There are many ways baseball teams try to lure fans to the ballparks. They give away bobbleheads, offer package deals for families, or, the most recent trend, feature an all-you-can-eat section. But not all the ideas to drive attendance work as expected.
One thing most baseball fans enjoy is a cold beer on a hot summer. So, 35 years ago, the Cleveland Indians tried to capitalize on this thirst by offering the promotion, "Nickel Beer Night." Clearly they didn't think that one through. While they did draw a crowd of over 25,000 people, at just five-cents-a-beer, it didn't take long for the fans to become unruly. The Indians eventually had to forfeit the game once the empty bottles began to rain down on the field.
Lately we have seen the minor league teams become the innovators of the best and most unique promotions. In fact, it took a minor league team to be able to pull off Nickel Beer Night without a single arrest. This past Saturday, the Lake County Captains, a single A affiliate of the Indians, celebrated the 35th anniversary of that infamous night by having their own Nickel Beer Night. But beer was only five cents for an hour before the start of the game, the cups were only 5 ounces, and fans were limited to just two drinks each.

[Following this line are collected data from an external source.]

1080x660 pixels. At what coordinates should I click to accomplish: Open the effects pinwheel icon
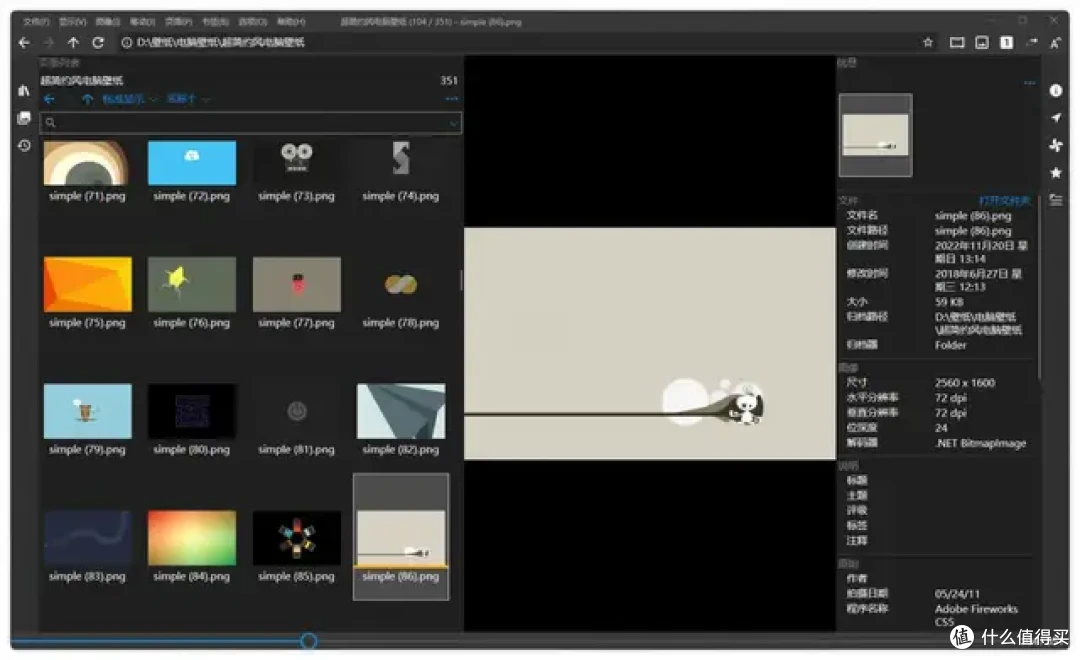pos(1055,146)
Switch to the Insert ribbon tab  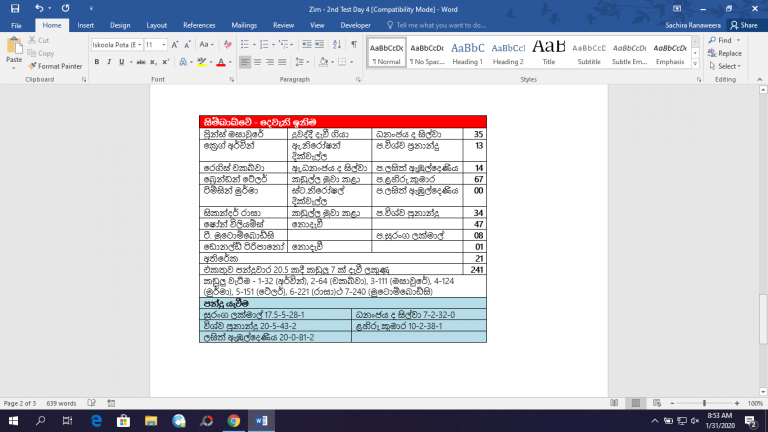(x=86, y=24)
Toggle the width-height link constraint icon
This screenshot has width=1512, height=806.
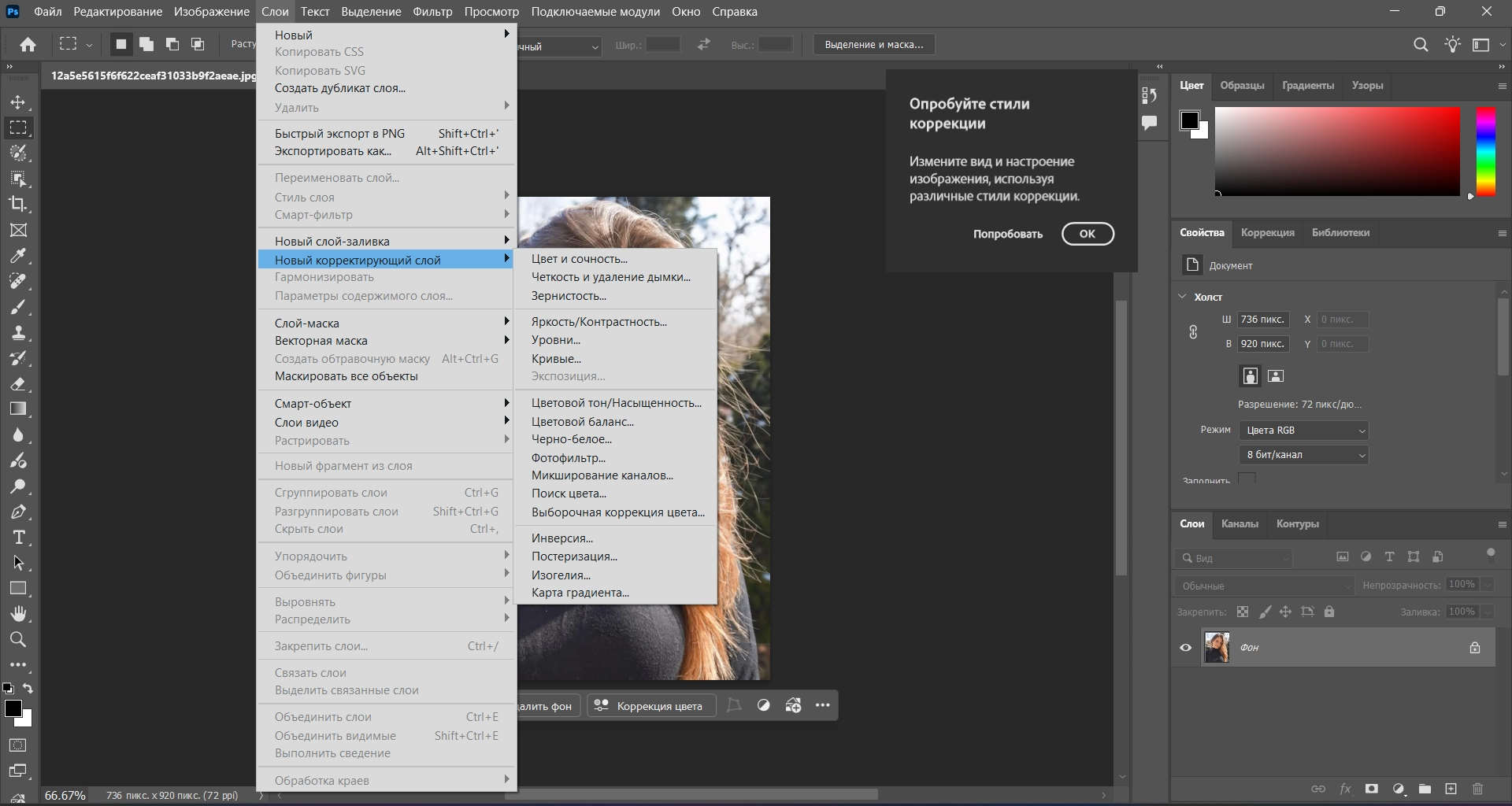pos(1193,332)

Nickel Beer Night is just the tip of the iceberg for the crazy promotions minor league teams pull off every year, with events ranging from Ted Williams Popsicle Night to a liposuction giveaway to a game that nobody attended.
Ted Williams died in 2002 and was cryogenically frozen, despite much controversy and fighting within the family shortly thereafter. So, naturally, the best way to honor his memory was with a Popsicle Night, which is just what the Bisbee Copper Kings did on June 3, 2003.
The Arizona team based in the Independent League gave popsicles to the first 500 fans that entered the game. Surely not how The Splendid Splinter would want to be honored, but chances are the fans enjoyed the cool treat during the hot summer.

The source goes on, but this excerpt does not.